The purpose of a hospital visit is to be treated by a medical practitioner as soon as is humanly possible. Not so in South Africa.
We queued for receipts. Then we queued at the file issuing window for over an hour, invisible to the administrative staff who passed back and forth, some of them shuffling as if they had long lost the will to live. No one spoke to us. No one needed at us (perhaps some did look through us). All questions or complaints were met with curt, ‘why are you bothering me’ type responses. Add to this the joys of being directed to some five different offices to no avail.
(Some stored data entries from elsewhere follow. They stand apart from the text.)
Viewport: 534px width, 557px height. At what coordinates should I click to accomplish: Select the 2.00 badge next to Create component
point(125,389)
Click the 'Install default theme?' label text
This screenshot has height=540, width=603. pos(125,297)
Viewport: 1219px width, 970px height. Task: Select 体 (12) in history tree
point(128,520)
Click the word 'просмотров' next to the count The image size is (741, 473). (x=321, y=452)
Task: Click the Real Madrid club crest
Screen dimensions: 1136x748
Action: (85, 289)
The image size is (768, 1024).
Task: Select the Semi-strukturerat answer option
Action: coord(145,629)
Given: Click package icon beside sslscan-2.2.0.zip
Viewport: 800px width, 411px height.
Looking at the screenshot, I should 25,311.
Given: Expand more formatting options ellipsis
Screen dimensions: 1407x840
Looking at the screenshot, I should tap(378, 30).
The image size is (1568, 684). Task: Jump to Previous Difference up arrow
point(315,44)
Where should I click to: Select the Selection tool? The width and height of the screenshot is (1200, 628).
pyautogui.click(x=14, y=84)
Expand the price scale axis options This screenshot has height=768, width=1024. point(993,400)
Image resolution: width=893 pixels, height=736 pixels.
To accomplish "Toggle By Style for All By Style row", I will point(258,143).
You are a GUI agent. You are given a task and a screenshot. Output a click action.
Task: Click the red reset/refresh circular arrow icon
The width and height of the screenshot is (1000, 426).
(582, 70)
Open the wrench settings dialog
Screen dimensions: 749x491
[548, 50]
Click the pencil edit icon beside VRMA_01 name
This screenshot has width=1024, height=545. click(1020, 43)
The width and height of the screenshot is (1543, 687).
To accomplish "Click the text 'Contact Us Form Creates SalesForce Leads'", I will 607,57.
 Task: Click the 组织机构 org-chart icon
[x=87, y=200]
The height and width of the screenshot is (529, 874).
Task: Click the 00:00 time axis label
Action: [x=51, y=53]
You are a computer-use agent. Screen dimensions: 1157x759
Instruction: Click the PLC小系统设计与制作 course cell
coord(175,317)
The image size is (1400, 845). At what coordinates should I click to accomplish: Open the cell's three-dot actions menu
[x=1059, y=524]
An alien visitor, fresh off his starship, would observe a small, obviously upper-class group of humans behind counters, lording it over a large group of peasant supplicants. No different from apartheid’s finest hour. The concept of service is clearly an archaic, colonialist bit of nonsense.
Of Ubuntu there was no sign. uBulongwe ( manure) and uBunja (look it up) were much in evidence.
Many scams, many frauds, many evils are perpetrated in South Africa, often by those who swore to serve. This is one of the worst: the shameful way in which your parents, grandparents, elders are treated. It’s an abomination hidden in plain view. You and I silently consent.
Shame on you South Africa. Shame on you, ANC.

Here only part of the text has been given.